Source material:
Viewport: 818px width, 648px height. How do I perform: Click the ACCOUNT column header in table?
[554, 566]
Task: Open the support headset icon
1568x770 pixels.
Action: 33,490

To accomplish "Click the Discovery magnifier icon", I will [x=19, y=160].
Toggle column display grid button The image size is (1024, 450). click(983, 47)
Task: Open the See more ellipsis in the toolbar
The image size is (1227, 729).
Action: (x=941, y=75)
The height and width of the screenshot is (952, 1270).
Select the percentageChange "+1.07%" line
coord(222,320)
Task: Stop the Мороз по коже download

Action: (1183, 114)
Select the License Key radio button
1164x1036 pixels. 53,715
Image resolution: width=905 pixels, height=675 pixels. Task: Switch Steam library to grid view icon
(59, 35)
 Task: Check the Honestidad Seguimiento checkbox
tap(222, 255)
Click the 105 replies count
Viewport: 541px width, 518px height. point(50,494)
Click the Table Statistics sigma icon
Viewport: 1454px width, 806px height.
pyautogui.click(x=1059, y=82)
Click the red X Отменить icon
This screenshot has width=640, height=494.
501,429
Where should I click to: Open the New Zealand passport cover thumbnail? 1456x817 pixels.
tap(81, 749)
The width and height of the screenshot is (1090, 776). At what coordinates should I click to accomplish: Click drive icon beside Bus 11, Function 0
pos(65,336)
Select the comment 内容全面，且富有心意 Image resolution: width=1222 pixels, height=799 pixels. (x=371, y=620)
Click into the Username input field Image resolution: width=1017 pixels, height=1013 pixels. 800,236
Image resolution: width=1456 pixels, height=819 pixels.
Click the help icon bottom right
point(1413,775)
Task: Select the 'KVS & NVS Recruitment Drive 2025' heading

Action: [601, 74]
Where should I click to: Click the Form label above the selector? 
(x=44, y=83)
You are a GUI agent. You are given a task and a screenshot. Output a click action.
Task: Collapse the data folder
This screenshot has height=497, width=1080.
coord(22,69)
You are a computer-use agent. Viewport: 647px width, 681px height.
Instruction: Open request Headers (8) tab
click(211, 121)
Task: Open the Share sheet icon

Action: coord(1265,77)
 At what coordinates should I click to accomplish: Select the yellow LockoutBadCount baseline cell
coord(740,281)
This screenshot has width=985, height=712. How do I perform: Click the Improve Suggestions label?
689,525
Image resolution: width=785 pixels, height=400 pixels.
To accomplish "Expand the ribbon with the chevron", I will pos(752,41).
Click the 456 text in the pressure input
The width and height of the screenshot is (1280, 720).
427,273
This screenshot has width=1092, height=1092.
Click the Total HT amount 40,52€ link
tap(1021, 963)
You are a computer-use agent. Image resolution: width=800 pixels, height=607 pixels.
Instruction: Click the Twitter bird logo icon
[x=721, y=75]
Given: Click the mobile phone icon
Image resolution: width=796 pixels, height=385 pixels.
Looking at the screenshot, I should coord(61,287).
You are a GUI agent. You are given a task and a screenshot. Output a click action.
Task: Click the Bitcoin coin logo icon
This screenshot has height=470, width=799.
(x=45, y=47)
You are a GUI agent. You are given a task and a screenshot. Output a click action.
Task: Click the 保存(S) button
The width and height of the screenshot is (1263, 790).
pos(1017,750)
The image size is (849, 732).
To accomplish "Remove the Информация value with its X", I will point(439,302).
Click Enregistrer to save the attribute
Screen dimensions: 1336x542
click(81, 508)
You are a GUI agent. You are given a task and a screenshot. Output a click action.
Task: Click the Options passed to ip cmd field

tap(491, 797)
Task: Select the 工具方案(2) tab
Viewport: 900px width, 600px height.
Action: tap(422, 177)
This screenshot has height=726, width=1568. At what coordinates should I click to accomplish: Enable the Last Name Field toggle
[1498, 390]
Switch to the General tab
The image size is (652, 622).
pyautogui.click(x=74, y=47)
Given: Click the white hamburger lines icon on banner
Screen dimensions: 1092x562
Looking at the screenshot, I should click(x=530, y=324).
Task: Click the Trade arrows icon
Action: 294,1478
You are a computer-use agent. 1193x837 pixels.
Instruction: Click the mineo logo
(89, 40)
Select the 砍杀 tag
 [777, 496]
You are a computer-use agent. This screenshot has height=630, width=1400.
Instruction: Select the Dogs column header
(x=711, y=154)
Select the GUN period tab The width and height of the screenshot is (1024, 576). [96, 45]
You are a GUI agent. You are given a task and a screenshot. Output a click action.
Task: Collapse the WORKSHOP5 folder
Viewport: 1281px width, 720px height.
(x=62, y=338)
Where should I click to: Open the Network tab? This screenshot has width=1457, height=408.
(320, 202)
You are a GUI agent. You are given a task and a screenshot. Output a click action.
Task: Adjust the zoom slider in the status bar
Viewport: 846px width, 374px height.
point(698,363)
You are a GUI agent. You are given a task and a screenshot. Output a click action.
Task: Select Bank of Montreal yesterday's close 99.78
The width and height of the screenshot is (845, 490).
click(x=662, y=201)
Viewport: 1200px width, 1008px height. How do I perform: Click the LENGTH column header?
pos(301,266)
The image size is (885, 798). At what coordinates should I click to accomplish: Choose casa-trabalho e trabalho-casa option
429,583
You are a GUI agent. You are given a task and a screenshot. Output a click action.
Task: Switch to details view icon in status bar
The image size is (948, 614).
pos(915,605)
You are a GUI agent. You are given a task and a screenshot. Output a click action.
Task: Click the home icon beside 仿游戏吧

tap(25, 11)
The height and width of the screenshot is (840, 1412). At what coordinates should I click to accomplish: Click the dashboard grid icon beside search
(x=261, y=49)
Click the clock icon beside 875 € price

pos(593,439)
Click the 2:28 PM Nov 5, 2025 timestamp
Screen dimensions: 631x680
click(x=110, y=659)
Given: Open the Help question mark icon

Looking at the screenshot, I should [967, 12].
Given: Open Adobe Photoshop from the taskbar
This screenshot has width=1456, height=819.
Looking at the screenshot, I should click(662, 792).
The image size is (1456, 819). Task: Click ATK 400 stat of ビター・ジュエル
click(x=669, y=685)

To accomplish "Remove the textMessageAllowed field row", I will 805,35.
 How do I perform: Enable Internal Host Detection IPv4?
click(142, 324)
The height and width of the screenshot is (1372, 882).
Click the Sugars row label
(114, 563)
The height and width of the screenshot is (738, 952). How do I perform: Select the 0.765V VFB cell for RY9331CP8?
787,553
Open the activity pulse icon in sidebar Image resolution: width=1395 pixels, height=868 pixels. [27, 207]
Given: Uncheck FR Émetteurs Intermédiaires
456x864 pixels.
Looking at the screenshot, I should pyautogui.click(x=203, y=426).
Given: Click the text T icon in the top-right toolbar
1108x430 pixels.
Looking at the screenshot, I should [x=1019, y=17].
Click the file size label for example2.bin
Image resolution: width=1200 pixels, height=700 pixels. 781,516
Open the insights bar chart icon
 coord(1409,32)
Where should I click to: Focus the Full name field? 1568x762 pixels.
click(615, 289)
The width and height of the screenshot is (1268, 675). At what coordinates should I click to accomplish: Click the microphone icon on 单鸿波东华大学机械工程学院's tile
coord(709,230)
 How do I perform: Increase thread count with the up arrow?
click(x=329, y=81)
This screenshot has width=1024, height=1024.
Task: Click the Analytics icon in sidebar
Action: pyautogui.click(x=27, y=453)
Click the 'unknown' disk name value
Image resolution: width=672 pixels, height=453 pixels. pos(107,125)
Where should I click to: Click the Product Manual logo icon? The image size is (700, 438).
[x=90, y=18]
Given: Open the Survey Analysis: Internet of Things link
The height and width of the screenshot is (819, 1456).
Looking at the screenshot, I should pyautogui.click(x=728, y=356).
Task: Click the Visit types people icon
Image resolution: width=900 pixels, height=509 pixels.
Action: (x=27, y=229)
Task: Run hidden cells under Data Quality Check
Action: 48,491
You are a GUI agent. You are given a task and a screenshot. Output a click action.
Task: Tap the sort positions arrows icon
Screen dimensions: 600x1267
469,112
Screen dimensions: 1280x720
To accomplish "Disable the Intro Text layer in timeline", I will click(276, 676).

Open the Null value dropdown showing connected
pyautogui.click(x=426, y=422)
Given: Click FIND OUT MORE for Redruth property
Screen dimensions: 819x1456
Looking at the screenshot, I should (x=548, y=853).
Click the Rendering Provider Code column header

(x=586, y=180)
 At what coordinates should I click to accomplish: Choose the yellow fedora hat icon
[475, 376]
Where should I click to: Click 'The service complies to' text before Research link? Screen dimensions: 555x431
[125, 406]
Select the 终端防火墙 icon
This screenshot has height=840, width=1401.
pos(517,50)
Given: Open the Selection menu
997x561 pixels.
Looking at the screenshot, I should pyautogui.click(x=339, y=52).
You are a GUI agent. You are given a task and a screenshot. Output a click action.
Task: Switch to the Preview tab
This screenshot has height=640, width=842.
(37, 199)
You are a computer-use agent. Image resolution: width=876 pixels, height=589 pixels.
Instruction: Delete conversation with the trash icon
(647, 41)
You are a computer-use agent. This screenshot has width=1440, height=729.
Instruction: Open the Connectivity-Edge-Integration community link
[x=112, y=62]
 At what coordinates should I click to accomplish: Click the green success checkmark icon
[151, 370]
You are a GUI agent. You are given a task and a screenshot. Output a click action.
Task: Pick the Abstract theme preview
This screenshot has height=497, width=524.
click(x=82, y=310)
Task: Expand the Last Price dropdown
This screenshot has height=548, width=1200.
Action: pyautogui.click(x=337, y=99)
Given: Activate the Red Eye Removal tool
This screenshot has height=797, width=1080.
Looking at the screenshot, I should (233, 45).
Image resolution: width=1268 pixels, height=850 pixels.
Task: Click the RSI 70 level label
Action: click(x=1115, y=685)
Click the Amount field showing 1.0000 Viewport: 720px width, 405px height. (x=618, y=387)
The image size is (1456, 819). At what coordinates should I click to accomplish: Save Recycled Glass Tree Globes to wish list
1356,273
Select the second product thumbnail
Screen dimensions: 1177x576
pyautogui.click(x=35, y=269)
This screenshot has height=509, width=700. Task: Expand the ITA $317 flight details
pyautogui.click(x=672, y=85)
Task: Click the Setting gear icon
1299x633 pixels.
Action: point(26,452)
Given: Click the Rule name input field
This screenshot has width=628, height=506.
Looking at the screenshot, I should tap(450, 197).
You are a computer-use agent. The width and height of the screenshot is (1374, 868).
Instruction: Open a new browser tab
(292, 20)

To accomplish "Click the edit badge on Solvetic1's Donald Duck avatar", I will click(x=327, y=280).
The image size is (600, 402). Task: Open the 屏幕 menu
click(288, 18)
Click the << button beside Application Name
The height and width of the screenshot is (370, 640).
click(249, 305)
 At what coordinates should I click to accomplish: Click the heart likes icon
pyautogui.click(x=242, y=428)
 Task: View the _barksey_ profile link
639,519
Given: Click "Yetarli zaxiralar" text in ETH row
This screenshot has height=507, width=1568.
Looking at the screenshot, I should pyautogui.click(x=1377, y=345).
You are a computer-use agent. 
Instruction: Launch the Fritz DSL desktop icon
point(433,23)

Exercise brief:
Among the records above, a stretch begins at the line containing "Switch to the General tab" and ends at the line containing "Given: Open Adobe Photoshop from the taskbar". Restate that stretch word for word, and nothing else.

Exercise output:
Switch to the General tab
The image size is (652, 622).
pyautogui.click(x=74, y=47)
Given: Click the white hamburger lines icon on banner
Screen dimensions: 1092x562
Looking at the screenshot, I should click(x=530, y=324).
Task: Click the Trade arrows icon
Action: 294,1478
You are a computer-use agent. 1193x837 pixels.
Instruction: Click the mineo logo
(89, 40)
Select the 砍杀 tag
 [777, 496]
You are a computer-use agent. This screenshot has height=630, width=1400.
Instruction: Select the Dogs column header
(x=711, y=154)
Select the GUN period tab The width and height of the screenshot is (1024, 576). [96, 45]
You are a GUI agent. You are given a task and a screenshot. Output a click action.
Task: Collapse the WORKSHOP5 folder
Viewport: 1281px width, 720px height.
(x=62, y=338)
Where should I click to: Open the Network tab? This screenshot has width=1457, height=408.
(320, 202)
You are a GUI agent. You are given a task and a screenshot. Output a click action.
Task: Adjust the zoom slider in the status bar
Viewport: 846px width, 374px height.
point(698,363)
You are a GUI agent. You are given a task and a screenshot. Output a click action.
Task: Select Bank of Montreal yesterday's close 99.78
The width and height of the screenshot is (845, 490).
click(x=662, y=201)
Viewport: 1200px width, 1008px height. How do I perform: Click the LENGTH column header?
pos(301,266)
The image size is (885, 798). At what coordinates should I click to accomplish: Choose casa-trabalho e trabalho-casa option
429,583
You are a GUI agent. You are given a task and a screenshot. Output a click action.
Task: Switch to details view icon in status bar
The image size is (948, 614).
pos(915,605)
You are a GUI agent. You are given a task and a screenshot. Output a click action.
Task: Click the home icon beside 仿游戏吧

tap(25, 11)
The height and width of the screenshot is (840, 1412). At what coordinates should I click to accomplish: Click the dashboard grid icon beside search
(x=261, y=49)
Click the clock icon beside 875 € price

pos(593,439)
Click the 2:28 PM Nov 5, 2025 timestamp
Screen dimensions: 631x680
click(x=110, y=659)
Given: Open the Help question mark icon

Looking at the screenshot, I should [967, 12].
Given: Open Adobe Photoshop from the taskbar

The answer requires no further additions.